Furthermore, the cranium together with the vertebral column represents not only the characteristics of species, but also those of the genus; in fact, it corresponds to the cerebro-spinal axis, which is the least variable part of the body throughout the whole series of vertebrates; just as, on the contrary, the limbs represent the most variable part. Indeed, if we study separately the cranio-vertebral system and the limbs, through the whole series of vertebrates, we shall discover gradual alterations in the former, and sudden wide alterations in the latter. The cerebro-spinal axis (and hence the cranio-vertebral system) shows from species to species certain progressive differences that suggest the idea of a gradual sequence of modifications (from the amphioxus to man) to which we could apply the principle, Natura non facit saltus: while the limbs on the contrary, even though they preserve certain obvious analogies to the fundamental anatomic formation of the skeleton, undergo profound modifications—being reduced in certain reptiles to mere rudimentary organs, developing into the wing of the bird, the flying membrane of the bat, and the hand of man.

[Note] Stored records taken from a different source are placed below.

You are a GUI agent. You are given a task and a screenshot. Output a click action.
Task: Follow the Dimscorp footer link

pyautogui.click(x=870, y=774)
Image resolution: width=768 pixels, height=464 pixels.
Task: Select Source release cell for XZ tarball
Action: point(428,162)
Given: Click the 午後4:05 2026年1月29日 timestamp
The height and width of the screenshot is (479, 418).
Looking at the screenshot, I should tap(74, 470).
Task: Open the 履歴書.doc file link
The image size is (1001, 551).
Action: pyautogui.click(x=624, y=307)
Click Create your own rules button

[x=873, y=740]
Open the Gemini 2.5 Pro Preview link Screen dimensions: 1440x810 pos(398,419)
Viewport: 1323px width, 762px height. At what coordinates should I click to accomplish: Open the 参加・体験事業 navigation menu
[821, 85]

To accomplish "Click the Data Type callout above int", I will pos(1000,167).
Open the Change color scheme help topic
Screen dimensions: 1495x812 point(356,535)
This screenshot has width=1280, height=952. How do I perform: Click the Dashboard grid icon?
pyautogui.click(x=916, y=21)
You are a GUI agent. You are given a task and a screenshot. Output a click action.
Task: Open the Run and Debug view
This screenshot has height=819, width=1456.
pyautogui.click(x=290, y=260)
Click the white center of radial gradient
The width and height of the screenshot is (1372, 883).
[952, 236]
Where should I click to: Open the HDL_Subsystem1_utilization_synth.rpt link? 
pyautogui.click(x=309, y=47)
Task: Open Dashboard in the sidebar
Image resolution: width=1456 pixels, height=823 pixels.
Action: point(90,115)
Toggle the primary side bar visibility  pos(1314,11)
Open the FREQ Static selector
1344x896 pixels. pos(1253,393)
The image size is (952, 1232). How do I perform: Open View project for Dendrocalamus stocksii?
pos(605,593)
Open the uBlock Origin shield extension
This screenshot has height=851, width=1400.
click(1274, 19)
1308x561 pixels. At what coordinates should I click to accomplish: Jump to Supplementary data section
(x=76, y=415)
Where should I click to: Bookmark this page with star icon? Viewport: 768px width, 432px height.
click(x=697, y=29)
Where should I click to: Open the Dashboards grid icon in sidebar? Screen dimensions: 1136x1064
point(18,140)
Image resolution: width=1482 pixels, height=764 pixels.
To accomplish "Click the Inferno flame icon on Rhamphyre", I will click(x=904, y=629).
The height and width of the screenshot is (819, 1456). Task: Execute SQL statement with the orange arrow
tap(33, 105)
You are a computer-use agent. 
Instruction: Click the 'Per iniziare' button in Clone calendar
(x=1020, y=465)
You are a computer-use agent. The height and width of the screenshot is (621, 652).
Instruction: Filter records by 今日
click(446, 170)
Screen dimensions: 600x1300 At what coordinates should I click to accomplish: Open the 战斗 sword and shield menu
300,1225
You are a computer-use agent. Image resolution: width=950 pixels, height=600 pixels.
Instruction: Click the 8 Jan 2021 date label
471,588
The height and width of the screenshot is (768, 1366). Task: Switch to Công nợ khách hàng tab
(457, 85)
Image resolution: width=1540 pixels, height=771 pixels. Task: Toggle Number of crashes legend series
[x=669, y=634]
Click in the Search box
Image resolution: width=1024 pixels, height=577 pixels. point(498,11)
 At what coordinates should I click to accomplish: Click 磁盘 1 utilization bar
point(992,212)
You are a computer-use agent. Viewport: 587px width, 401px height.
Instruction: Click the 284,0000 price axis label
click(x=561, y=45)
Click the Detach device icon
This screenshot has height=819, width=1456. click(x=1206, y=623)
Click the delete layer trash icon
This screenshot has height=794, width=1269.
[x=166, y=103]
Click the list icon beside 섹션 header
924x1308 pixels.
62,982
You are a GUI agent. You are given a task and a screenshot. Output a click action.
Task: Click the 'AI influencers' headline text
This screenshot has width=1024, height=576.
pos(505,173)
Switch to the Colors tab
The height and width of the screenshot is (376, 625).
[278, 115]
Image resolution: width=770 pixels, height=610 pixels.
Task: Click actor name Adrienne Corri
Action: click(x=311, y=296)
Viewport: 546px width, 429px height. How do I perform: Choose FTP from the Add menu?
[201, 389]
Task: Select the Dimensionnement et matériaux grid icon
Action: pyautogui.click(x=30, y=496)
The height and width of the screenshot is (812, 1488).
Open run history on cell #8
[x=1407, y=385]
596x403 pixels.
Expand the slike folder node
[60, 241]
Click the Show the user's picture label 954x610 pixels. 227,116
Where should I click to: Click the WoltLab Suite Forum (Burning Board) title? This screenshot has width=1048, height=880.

Since it is not only a characteristic of species and race, but of genus as well, the cranium constitutes one of the most constant anatomical features. For the same reason it is less subject to variations due to environment, and from this point of view offers slight interest to pedagogic anthropology. But since the cranium contains the organ on which the psychic manifestations depend, we have a deep interest in knowing its human characteristics, its phases of development, and its normal limits.